HZ. İSA'NIN BEŞİKTE İKEN KONUŞMASI
Irzını
koruyan (Meryem); Biz ona Kendi ruhumuzdan üfledik, onu ve
çocuğunu insanlığa bir ayet kıldık. (Enbiya Suresi, 91)
Allah'ın Hz. Meryem'in kavmine deneme kıldığı
olaylardan birisi, Hz. İsa'nın doğumudur. Allah'ın, insanların
alışık olmadığı bir şekilde gerçekleştirdiği bu doğum, hem
kavmi için, hem de Hz. Meryem için bir imtihan konusu olmuştur.
Gerçekte Hz. İsa'nın dünyaya geliş şekli, Allah'ın insanları
imana çağırmak için onlara gösterdiği bir mucizedir ve Allah'ın
varlığının en açık delillerinden biridir. Ancak kavmi bu durumu
anlayamamış ve Hz. Meryem hakkında gerçek dışı bazı zanlarda
bulunmuşlardır. Bu konu Kuran'da şöyle haber verilmektedir:
Böylece onu taşıyarak kavmine geldi. Dediler
ki: "Ey Meryem sen gerçekten şaşırtıcı bir şey yaptın. Ey
Harun'un kız kardeşi senin baban kötü bir kişi değildi ve
annen de azgın utanmaz (bir kadın) değildi." (Meryem Suresi,
27-28)
Yukarıdaki ayetlerde bildirildiği gibi Hz. Meryem,
daha önce çekilmiş olduğu ıssız bölgeden Hz. İsa ile birlikte
kavminin yanına geldiğinde, kendisine hiçbir açıklama yapma
fırsatı verilmemişti. Kavim, sadece zan ve tahmin üzerine
Hz. Meryem'in şaşırtıcı ve utanç verici bir iş yaptığını söyleyerek,
ona karşı birtakım çirkin iftiralarda bulundu. Oysa bu iftiralarda
bulunan kavmin bireyleri, Hz. Meryem'i doğduğu günden beri
tanıyor ve hem onun, hem de İmran ailesinin ne kadar Allah'a
bağlı ve dindar insanlar olduklarını çok iyi biliyorlardı.

☆ ☆ ☆

Yapılacaklar →
A. Hz. İsa'nın doğumunu anlatan metinde Allah dışında adı geçen bütün kişileri sıralayın.
B. Hz. İsa'nın doğumunu anlatan metni, son cümlesinin ardından aynı üslupla birkaç cümle daha sürdürün.

☆ ☆ ☆

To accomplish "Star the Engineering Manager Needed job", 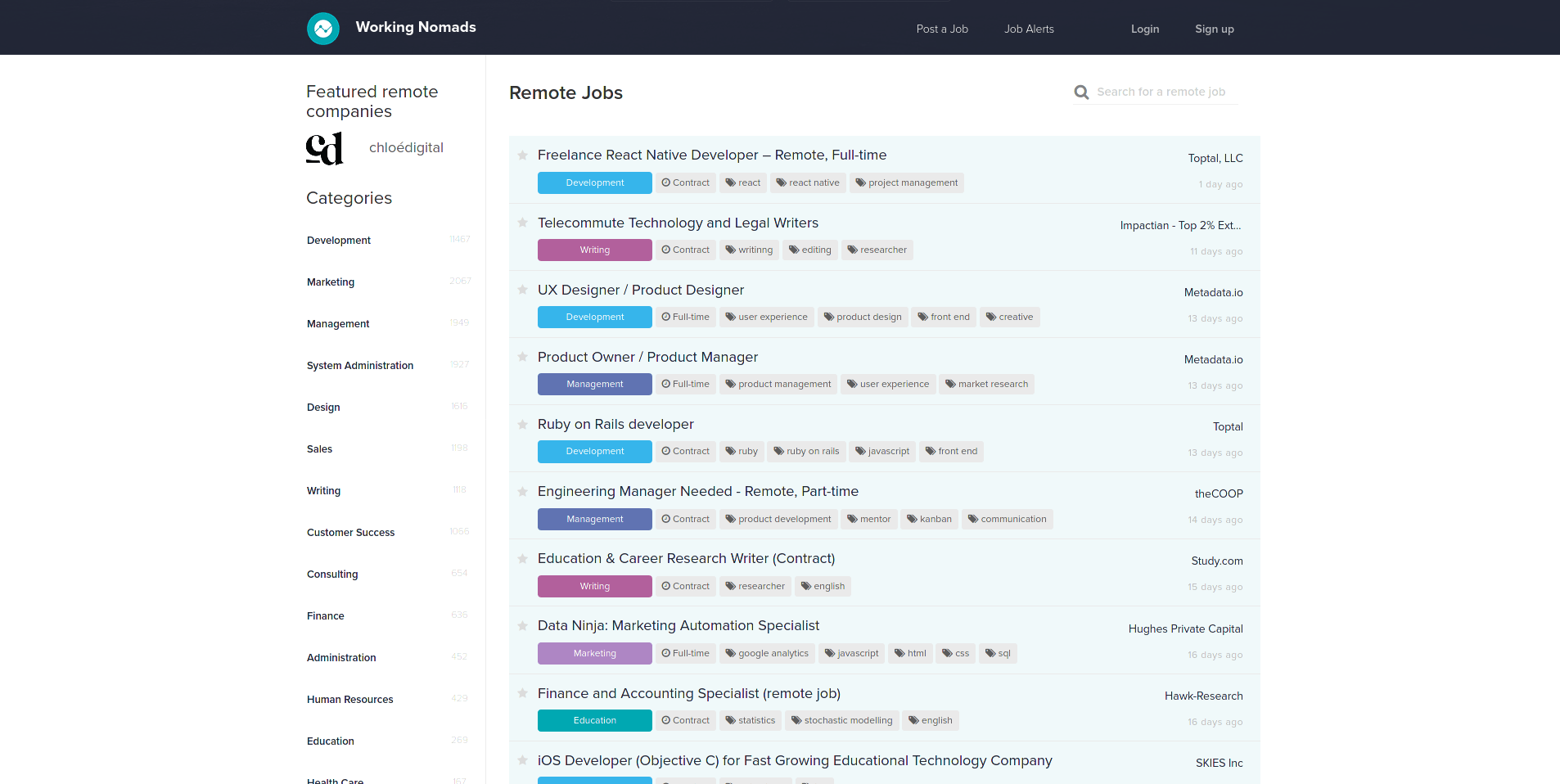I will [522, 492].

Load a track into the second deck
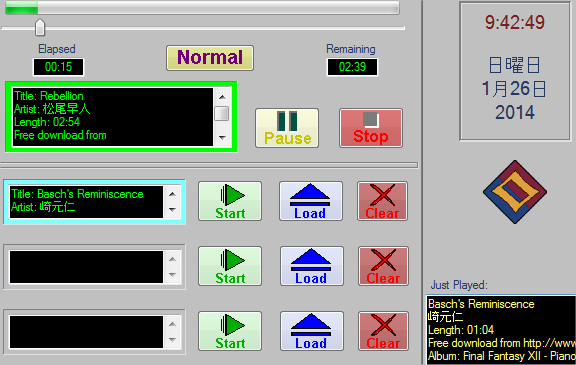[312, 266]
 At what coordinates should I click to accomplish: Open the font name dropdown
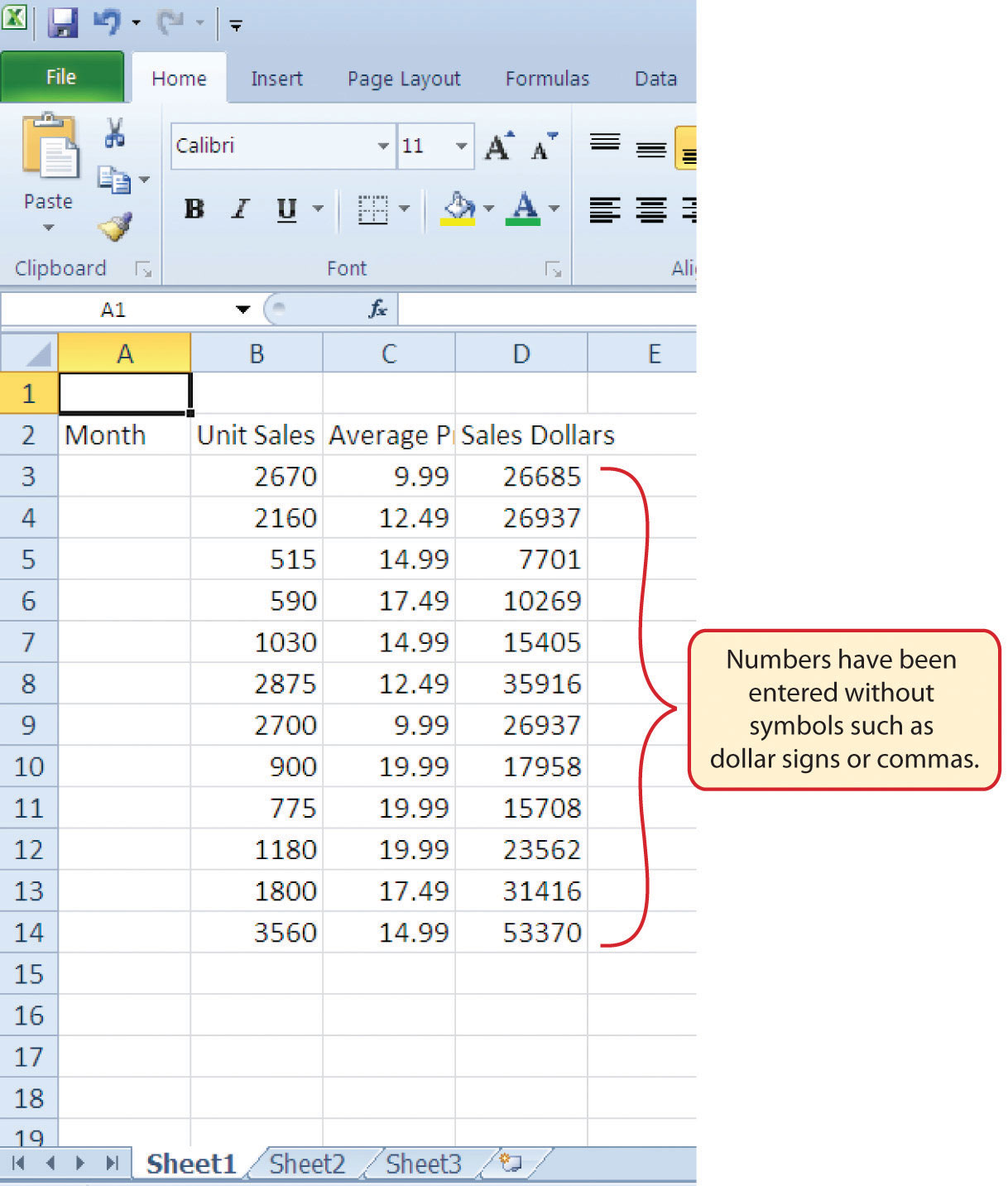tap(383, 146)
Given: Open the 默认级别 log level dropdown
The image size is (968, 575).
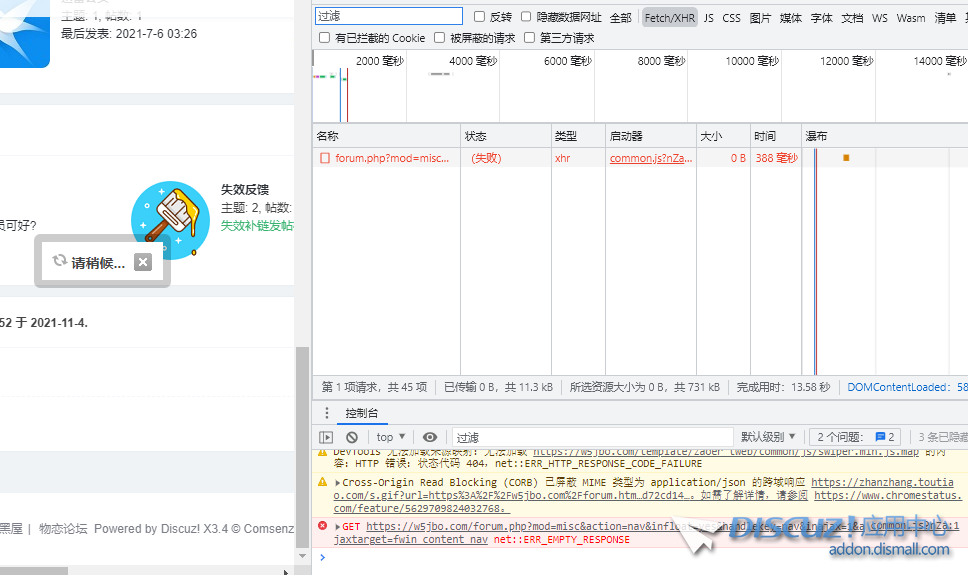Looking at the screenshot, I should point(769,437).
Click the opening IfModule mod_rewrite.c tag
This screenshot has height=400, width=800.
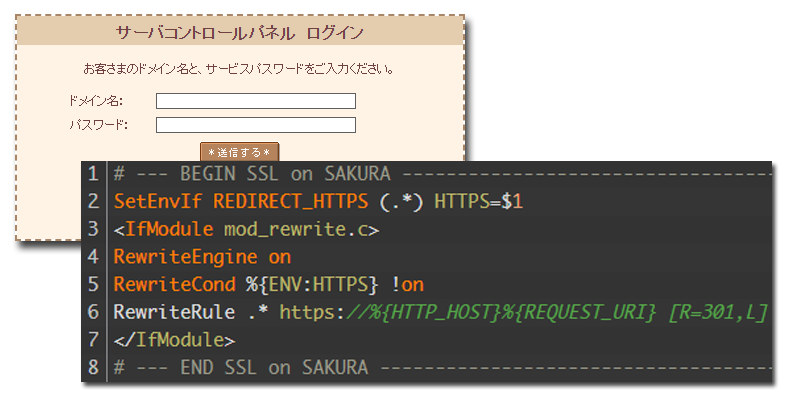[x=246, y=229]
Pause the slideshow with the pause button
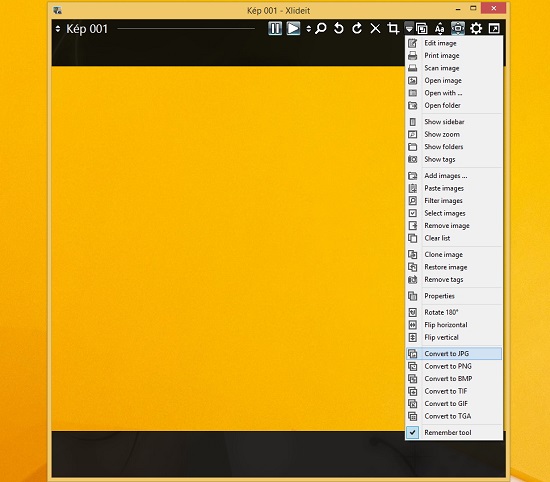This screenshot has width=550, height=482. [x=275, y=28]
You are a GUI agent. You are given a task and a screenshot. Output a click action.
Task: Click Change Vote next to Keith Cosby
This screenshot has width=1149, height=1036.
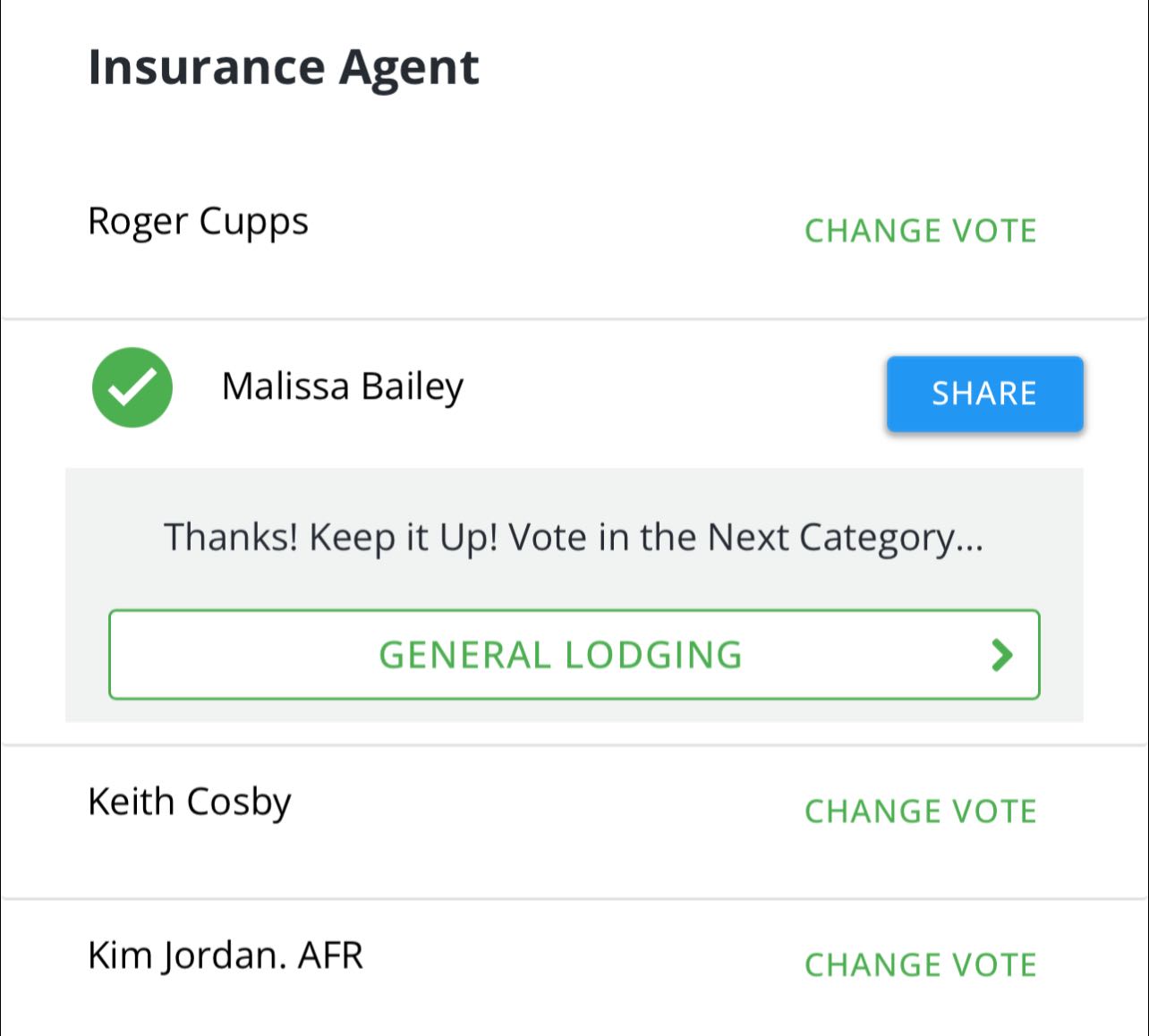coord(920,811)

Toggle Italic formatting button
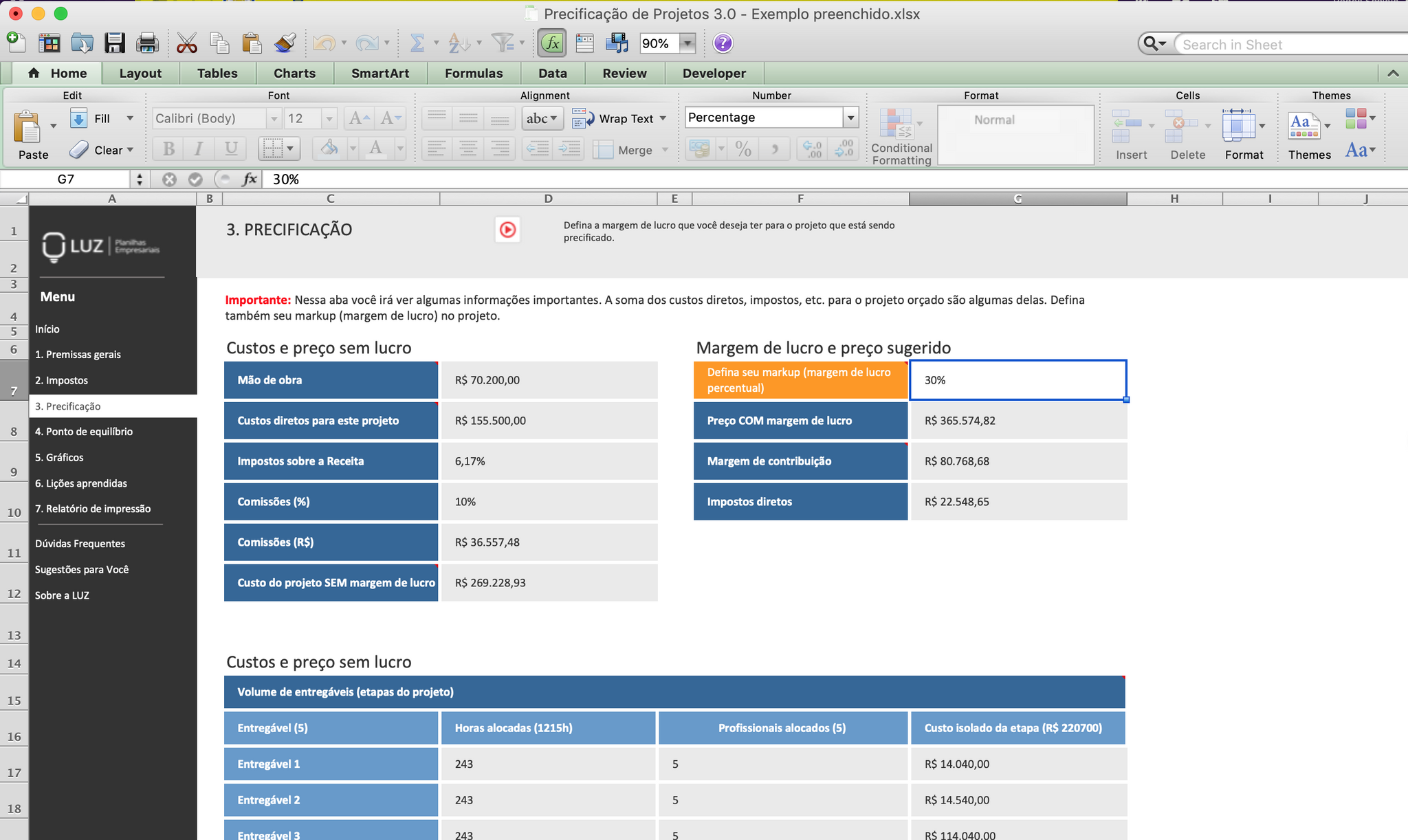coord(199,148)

☆ ☆ ☆

Beklenen Sonuçlar →
A. Meryem, İsa, Harun, İmran

B.
Hz. Meryem ise gerçekte bu çirkin suçlama ve
iftiralar ile deneniyordu. Allah'a son derece bağlı ve iffetine
son derece düşkün bir insanın böyle bir işe asla yanaşmayacağı
açıkça bellidir. Ancak bu titizliğine rağmen kendisine kötü
bir iş yapmış gözüyle bakılması, onun için Allah'ın yarattığı
bir imtihandı. Allah doğduğu andan itibaren ona her zaman,
her işinde yardım etmiş ve her işini hayra çıkarmıştı. Hz.
Meryem ise her işin Allah'ın iradesinde olduğunu hiç unutmaması
gerektiğini ve bu asılsız iftiralardan onu yine Allah'ın kurtarıp
temize çıkaracağını biliyordu.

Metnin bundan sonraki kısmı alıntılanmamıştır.